Task statement:
Given the listing below, write out exactly the lines starting with the line that has "Contact Us (79, 1998)" and going on through the line that has "Jaipur Living (884, 2170)", both kept.

The data:
▼▼▼

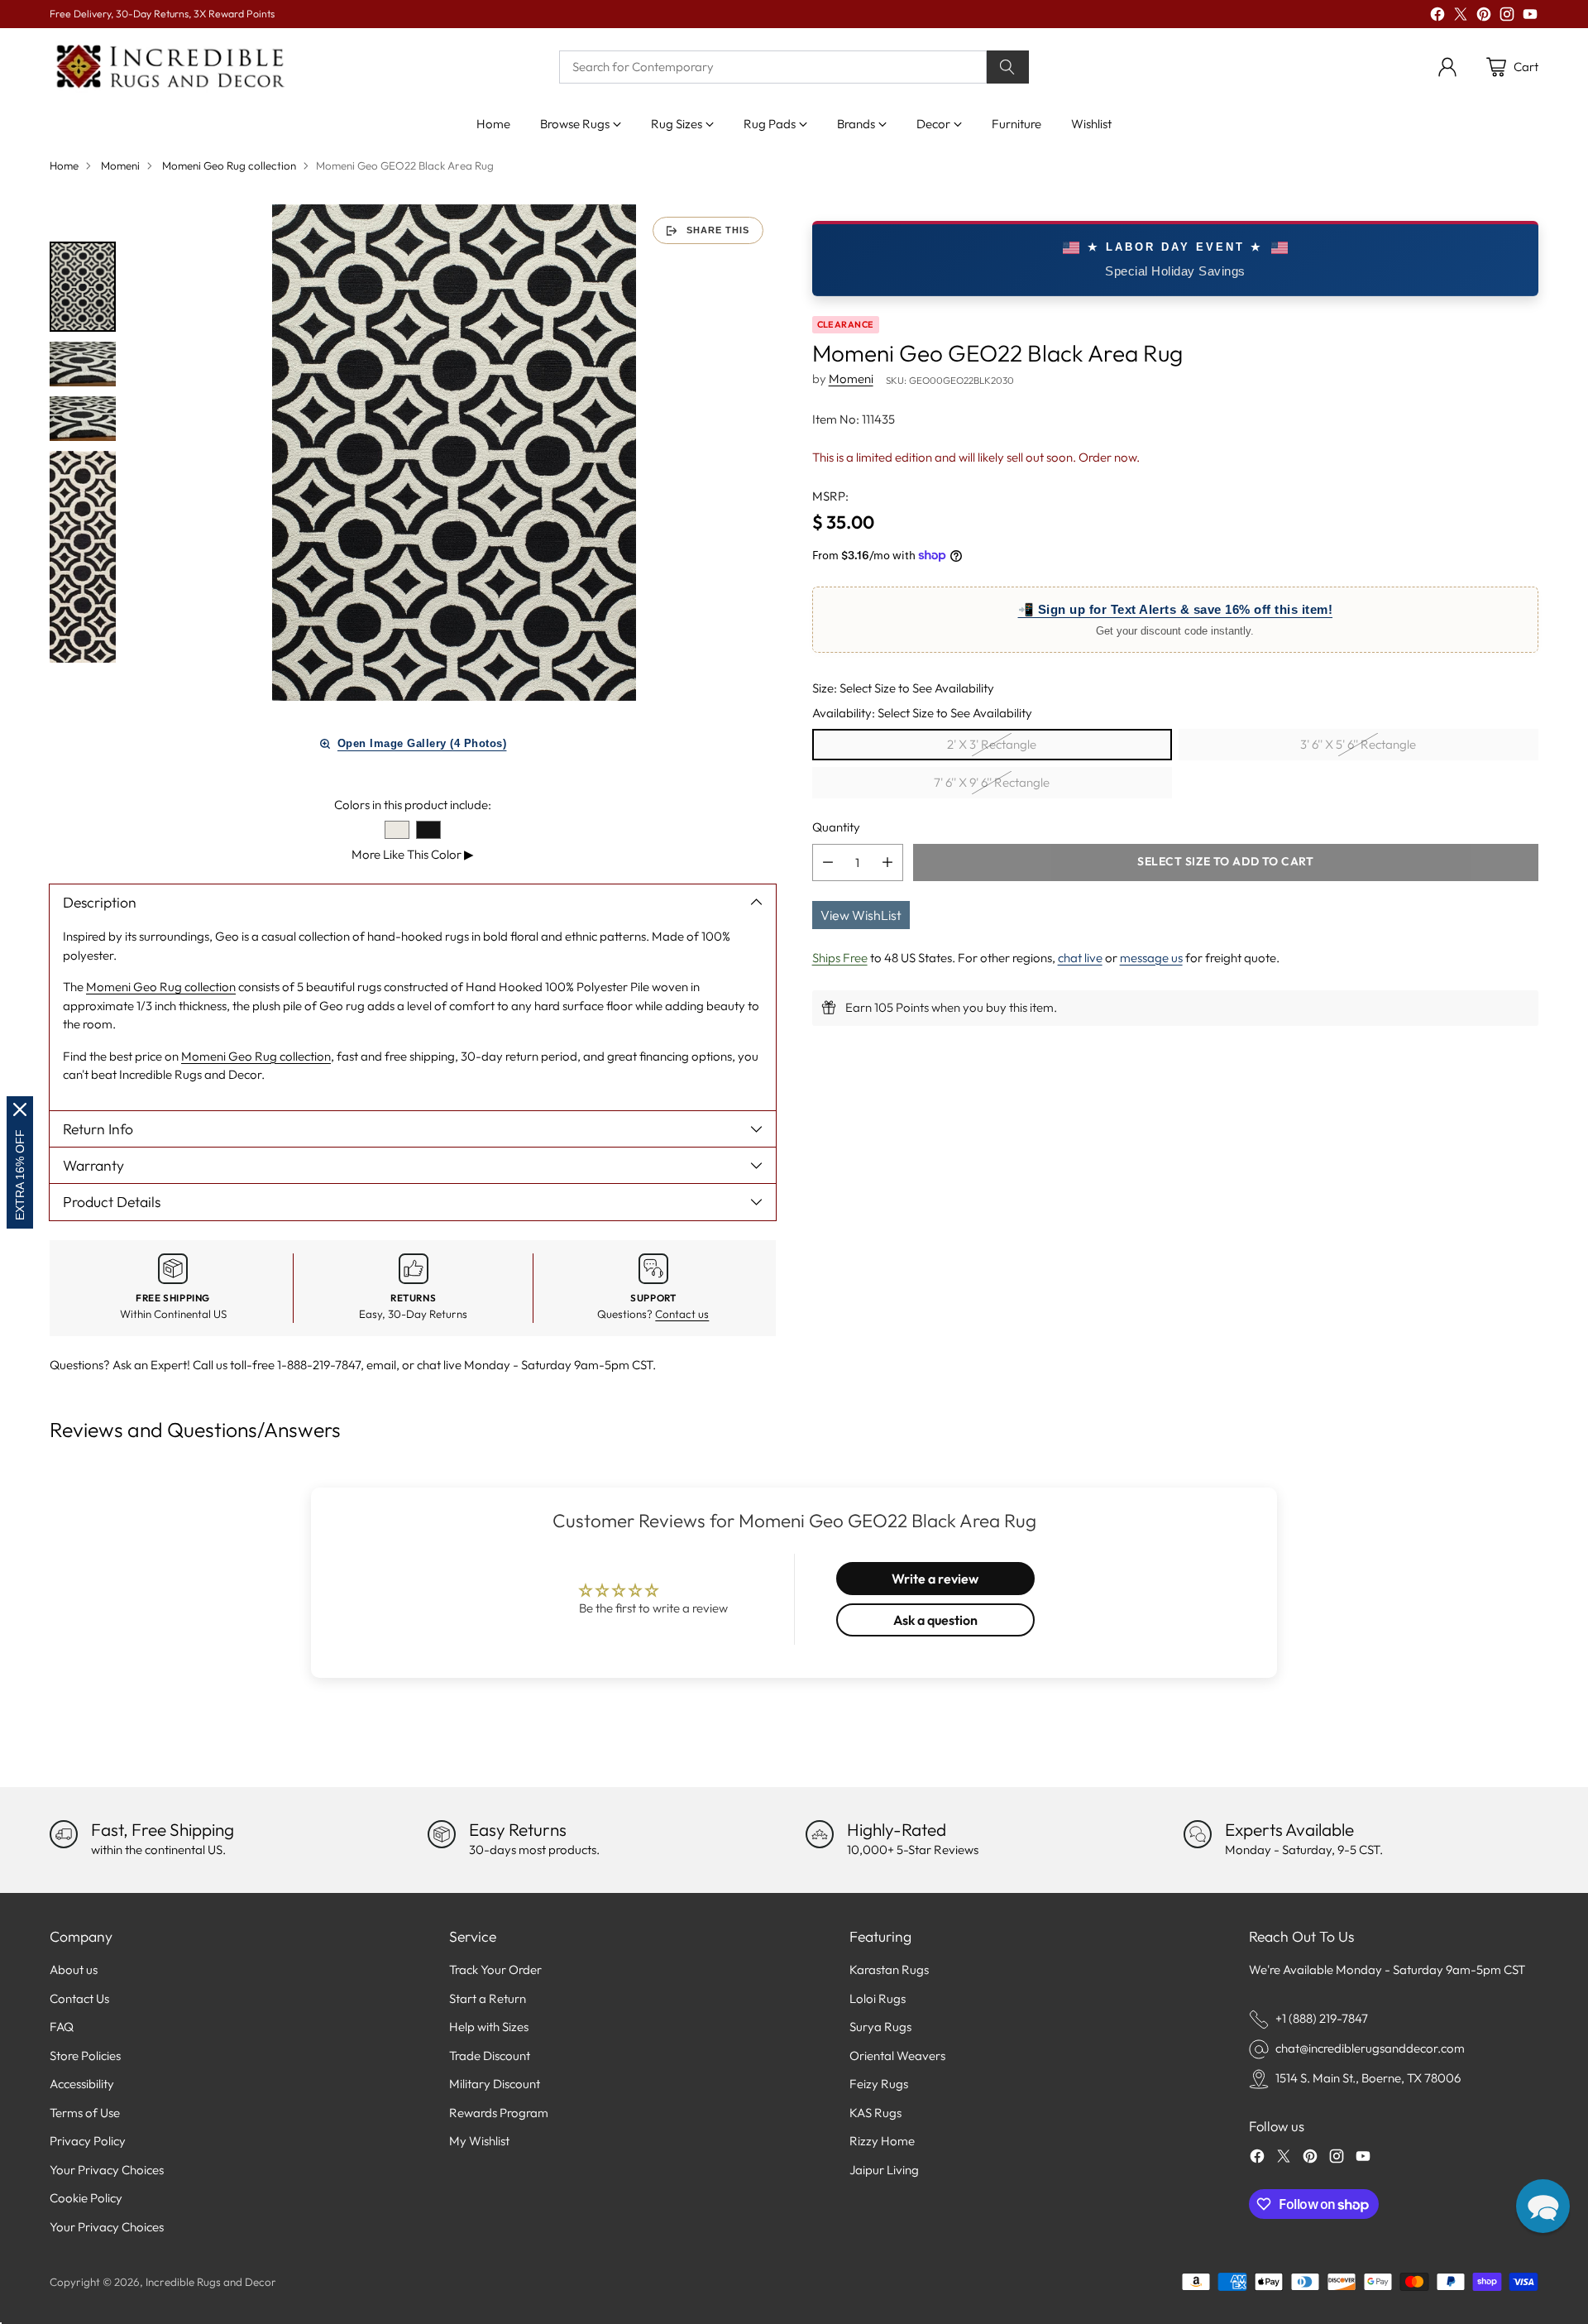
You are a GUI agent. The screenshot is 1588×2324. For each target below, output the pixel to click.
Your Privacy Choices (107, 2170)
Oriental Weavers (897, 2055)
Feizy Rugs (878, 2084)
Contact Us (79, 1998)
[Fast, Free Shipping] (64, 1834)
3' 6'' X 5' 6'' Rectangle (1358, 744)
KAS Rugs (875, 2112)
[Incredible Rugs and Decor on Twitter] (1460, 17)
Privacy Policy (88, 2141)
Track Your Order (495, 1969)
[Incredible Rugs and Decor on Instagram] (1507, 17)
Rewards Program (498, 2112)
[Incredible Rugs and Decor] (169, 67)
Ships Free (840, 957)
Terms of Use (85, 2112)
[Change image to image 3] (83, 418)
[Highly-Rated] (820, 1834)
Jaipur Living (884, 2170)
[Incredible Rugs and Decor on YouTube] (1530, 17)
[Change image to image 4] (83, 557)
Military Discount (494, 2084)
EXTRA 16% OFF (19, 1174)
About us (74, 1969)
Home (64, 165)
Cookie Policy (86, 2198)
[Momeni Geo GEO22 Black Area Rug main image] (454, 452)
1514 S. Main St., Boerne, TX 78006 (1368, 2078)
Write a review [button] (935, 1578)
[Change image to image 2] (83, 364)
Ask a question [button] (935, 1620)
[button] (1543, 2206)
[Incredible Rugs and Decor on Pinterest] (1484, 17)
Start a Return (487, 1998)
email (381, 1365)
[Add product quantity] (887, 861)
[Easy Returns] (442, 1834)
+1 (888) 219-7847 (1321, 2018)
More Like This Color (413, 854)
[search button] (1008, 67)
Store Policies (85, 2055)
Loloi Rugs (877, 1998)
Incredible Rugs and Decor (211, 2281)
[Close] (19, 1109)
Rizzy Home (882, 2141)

▲▲▲
▼▼▼

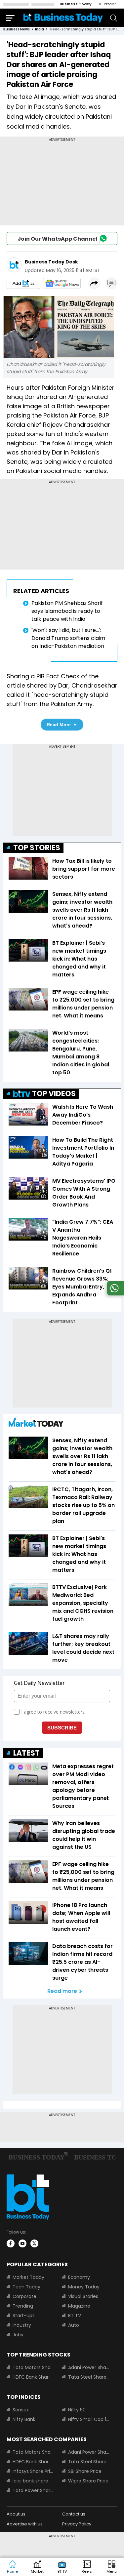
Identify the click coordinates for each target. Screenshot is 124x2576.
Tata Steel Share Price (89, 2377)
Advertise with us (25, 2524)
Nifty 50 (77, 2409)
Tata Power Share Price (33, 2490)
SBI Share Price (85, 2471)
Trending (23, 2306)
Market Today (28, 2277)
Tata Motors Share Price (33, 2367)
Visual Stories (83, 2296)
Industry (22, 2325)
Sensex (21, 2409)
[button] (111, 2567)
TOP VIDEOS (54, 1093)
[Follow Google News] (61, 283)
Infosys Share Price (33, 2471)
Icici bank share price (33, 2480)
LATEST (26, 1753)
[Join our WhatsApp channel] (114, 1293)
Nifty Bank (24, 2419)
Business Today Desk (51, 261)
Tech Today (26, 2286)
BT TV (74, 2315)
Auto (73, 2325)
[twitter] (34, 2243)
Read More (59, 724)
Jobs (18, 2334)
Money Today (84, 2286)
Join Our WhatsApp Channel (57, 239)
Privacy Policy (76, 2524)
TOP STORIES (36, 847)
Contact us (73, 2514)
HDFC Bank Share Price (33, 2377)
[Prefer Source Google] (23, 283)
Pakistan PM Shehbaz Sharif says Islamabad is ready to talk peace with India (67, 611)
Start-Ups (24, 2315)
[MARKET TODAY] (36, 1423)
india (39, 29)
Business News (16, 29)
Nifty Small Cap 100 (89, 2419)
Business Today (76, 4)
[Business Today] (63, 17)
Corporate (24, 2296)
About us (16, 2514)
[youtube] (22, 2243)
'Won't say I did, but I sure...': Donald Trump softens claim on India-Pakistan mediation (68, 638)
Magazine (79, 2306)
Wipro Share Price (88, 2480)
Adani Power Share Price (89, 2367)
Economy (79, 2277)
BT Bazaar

▲▲▲

Task output:
Contact Us (79, 1998)
[Fast, Free Shipping] (64, 1834)
3' 6'' X 5' 6'' Rectangle (1358, 744)
KAS Rugs (875, 2112)
[Incredible Rugs and Decor on Twitter] (1460, 17)
Privacy Policy (88, 2141)
Track Your Order (495, 1969)
[Incredible Rugs and Decor on Instagram] (1507, 17)
Rewards Program (498, 2112)
[Incredible Rugs and Decor] (169, 67)
Ships Free (840, 957)
Terms of Use (85, 2112)
[Change image to image 3] (83, 418)
[Highly-Rated] (820, 1834)
Jaipur Living (884, 2170)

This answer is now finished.